The man with the hardest job in Taranaki - building the controversial stainless-steel facade for the Len Lye Centre - has lifted the lid on how the work will be done.
Steve Scott is general manager of Rivet, a steel fabricating company based in New Plymouth that won the tender to fabricate the 14-metre-high stainless-steel panels which will encase the city's new art gallery.
Opponents and critics of the Len Lye Centre or its plans have warned the spectacular stainless-steel facade will become a tea-stained disaster and the costings for it are too light.
But Mr Scott maintains he has the equipment and the steel to produce dramatic results.
Mr Scott confessed he was "not particularly arty" but said this was the dream job.
"I get sick of making benches and handrails.
"To be able to do a job with that level of finish required is what we always want to do, but no-one wants to pay for it."
The level of finish he is talking about is the highest available on stainless-steel sheet, manufactured by just one mill in the world.
"It's certainly going to be shiny."
The $2.3 million job will be the most striking part of the new centre alongside the Govett Brewster Art Gallery in King St.
Clelands Construction won the contract with a price of $12,880,739, which included upgrade work to the art gallery.
Mr Scott said the more shine, the less maintenance because the shinier the sheet, the less likely dirt and grime would stick to it.
The mirror-like surface has raised concerns about glare but the faces done were the south and east sides so there was no direct sun in the hottest part of the day, Mr Scott said.
And once the facade was up, there was no going back.
"You can't spray something on to dull it down, what you end up with is what you get."
The building's proximity to the ocean and ironsand called for marine grade steel, the same used in boat building.

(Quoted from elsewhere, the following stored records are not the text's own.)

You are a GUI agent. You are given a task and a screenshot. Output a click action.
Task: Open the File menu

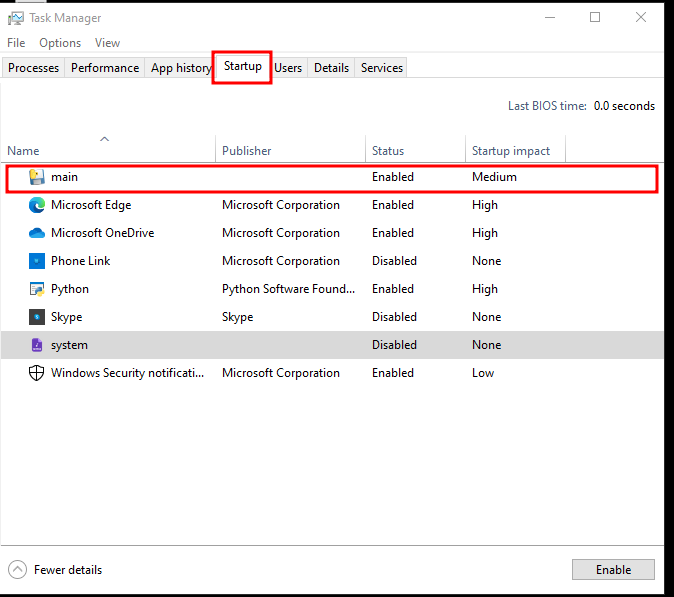click(x=16, y=43)
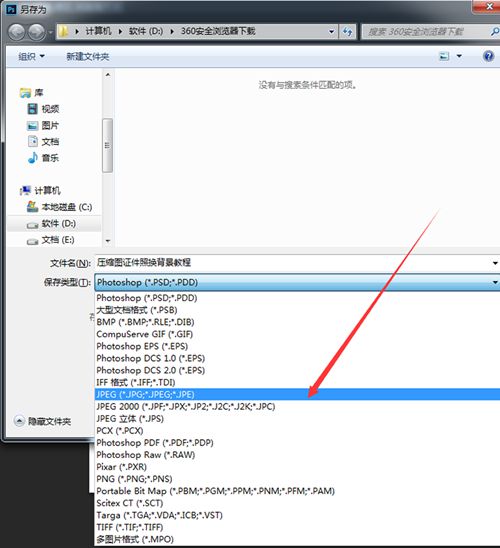Select 本地磁盘 (C:) drive
Screen dimensions: 500x548
60,207
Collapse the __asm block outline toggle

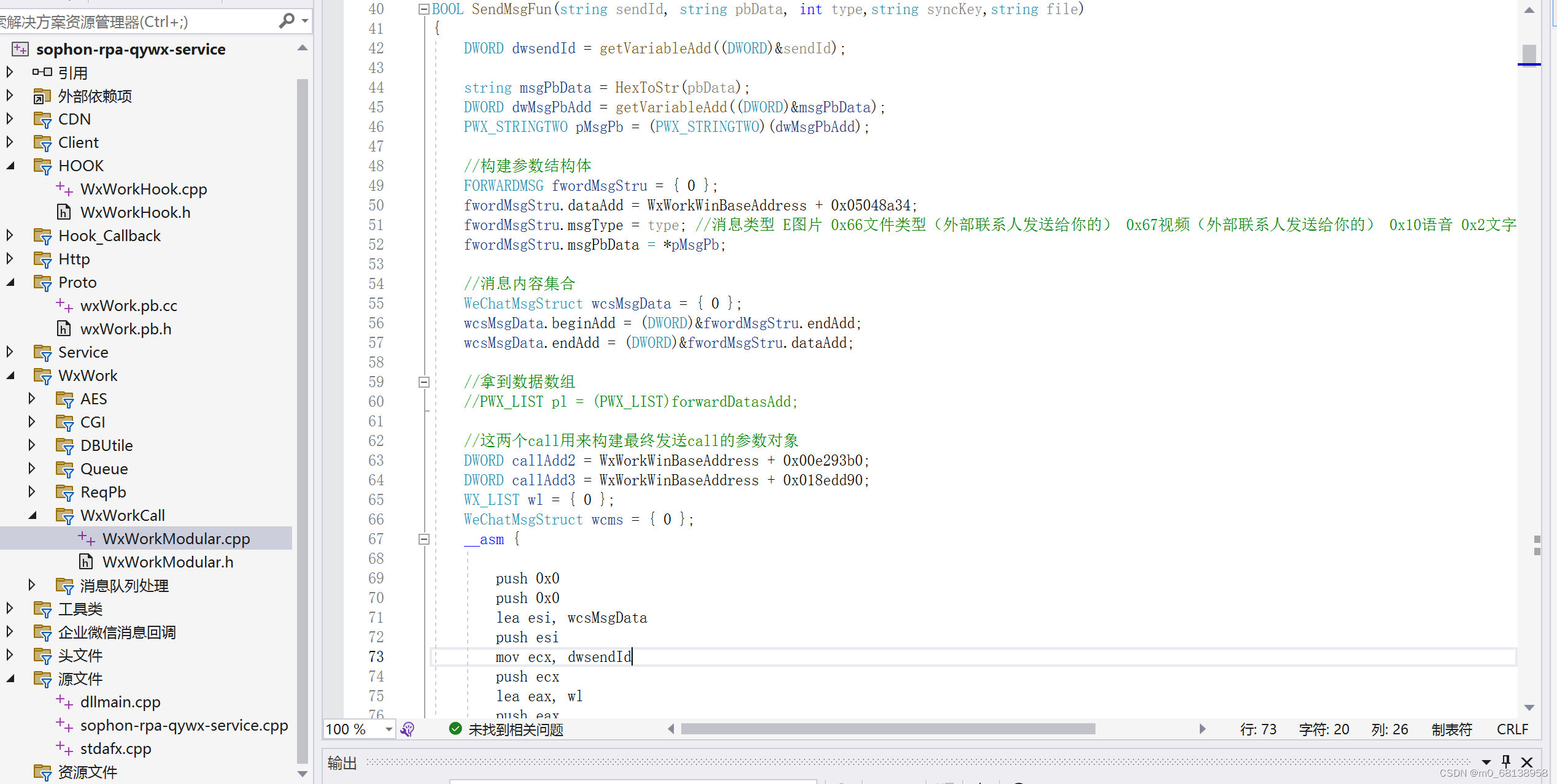(423, 539)
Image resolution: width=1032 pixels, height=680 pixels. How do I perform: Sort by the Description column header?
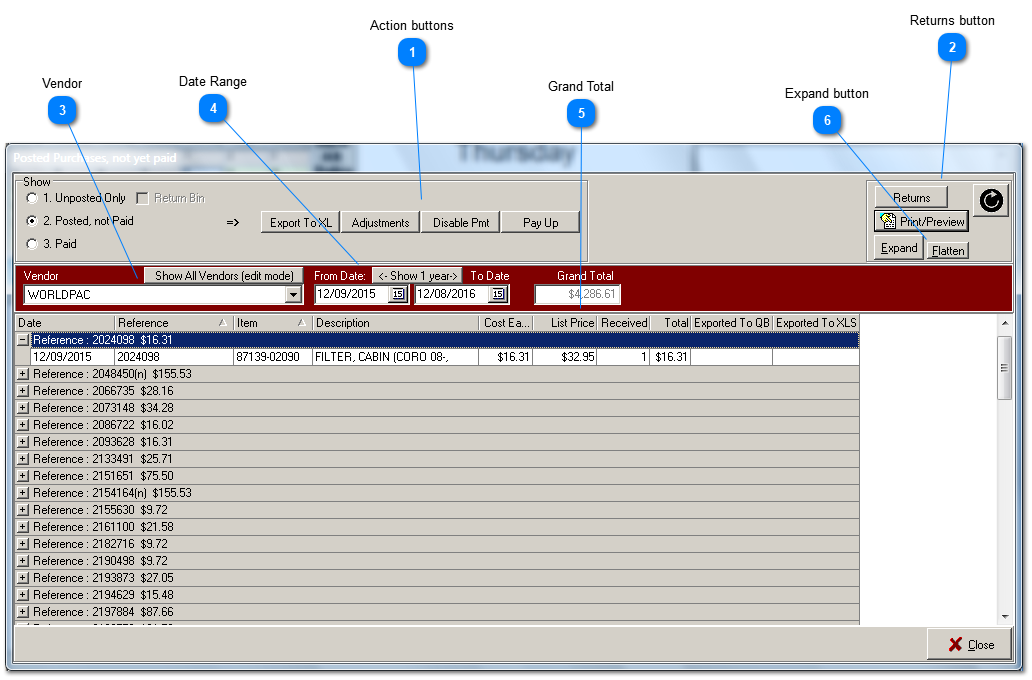(395, 323)
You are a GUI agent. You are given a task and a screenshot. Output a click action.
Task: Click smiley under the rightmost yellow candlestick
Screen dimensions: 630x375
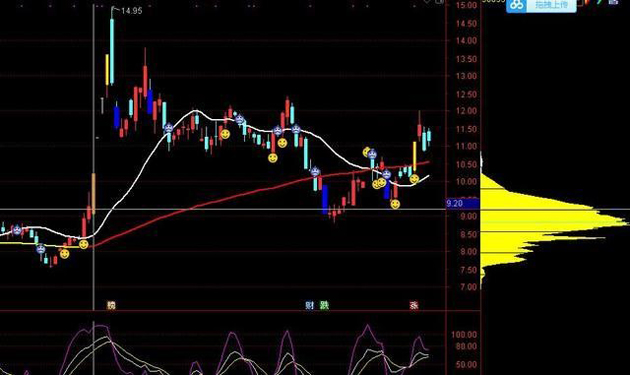(x=414, y=179)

"In terms of material grade and finish, it's the highest spec you can get."
Mr Scott said the project was technically challenging and like nothing Rivet had ever done before.

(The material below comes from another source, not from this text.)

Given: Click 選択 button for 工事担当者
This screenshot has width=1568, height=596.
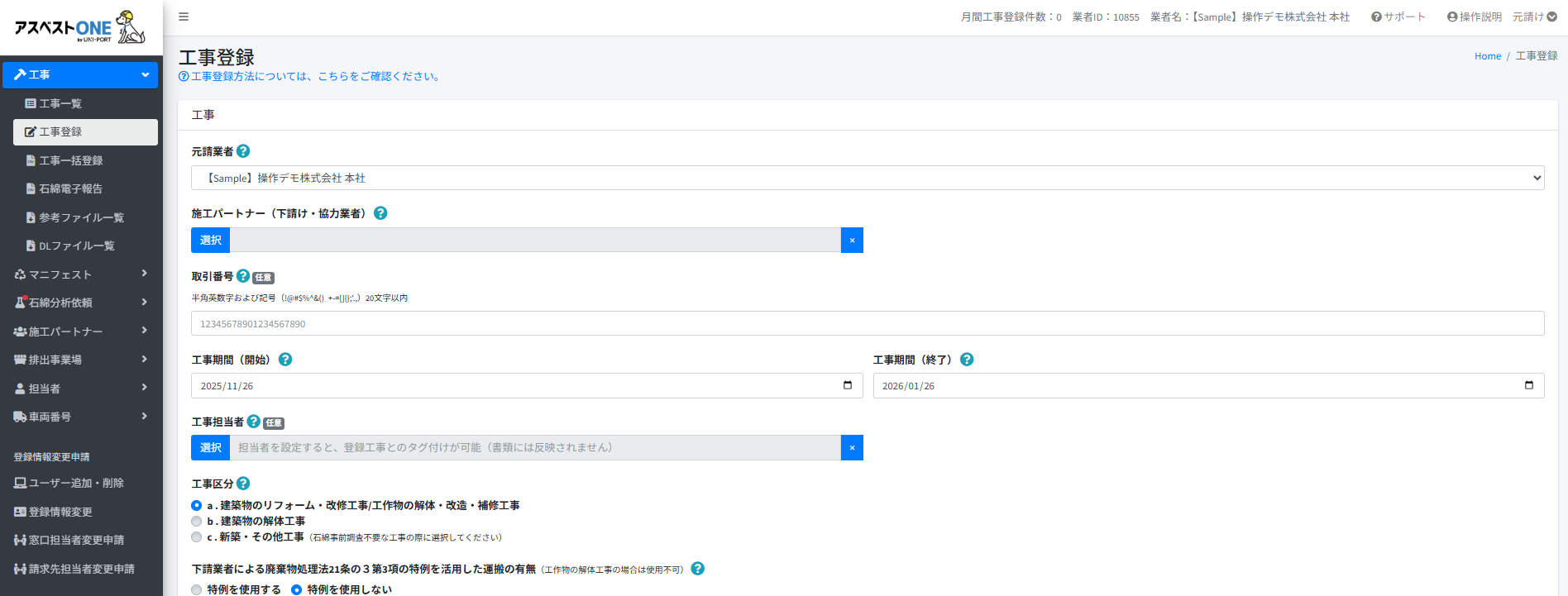Looking at the screenshot, I should pyautogui.click(x=210, y=447).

"There's 500 sheets of steel in it.
"Most of our jobs have between half a sheet and a sheet.
"Our average job may weigh 40 to 50 kilos, this has got 32 tonnes of steel in it.
"My old man was a sheetmetal worker - he hasn't seen anything like it in 73 years.
"There's certainly nothing in New Zealand like it."
Adding to the challenge was the pressure and expectation from the community, he said.
"The whole project's going to be measured on this facade, yet it's only less than 20 per cent of the bill cost."
But Mr Scott said he would not have bid for the project if he did not think he could deliver.
"You've just got to back yourself and back your guys.
"We've got sheetmetal tradesmen that are the best in the province."
He said his staff were waiting with anticipation to work on the project.
"In stainless-steel you usually weld sink benches or weld dairy pipes for Fonterra; it's fairly non-glamorous typically.
"So for them to get involved with something as high-end as this, it's quite unique."
Mr Scott said three companies bid for the job initially, including one firm from Auckland, and he was pleased the work had stayed in Taranaki where it belonged.
"If we get this right, it's good for the province, it's good for my guys; hopefully we'll make a buck."
And that was what it came down to. Politics aside, it was a commercial decision to get behind a local project.
"As a ratepayer, I'm not a huge fan of the gallery but if the council's made a decision, then local businesses should get behind it, otherwise the money goes to out-of-town companies, and that's ridiculous," Mr Scott said.
Sometimes a leap of faith was necessary, he said.
"Nobody wanted a wind wand and nobody wanted the walkway.
"Ten years on we're still extending the walkway because it gets used that much."
The material for the facade will arrive in January and Mr Scott is starting to gear up the workshop in preparation.
This has included the purchase of a $500,000 laser cutting machine.
The facade will be built in 17 panels, each 14m high and joined together.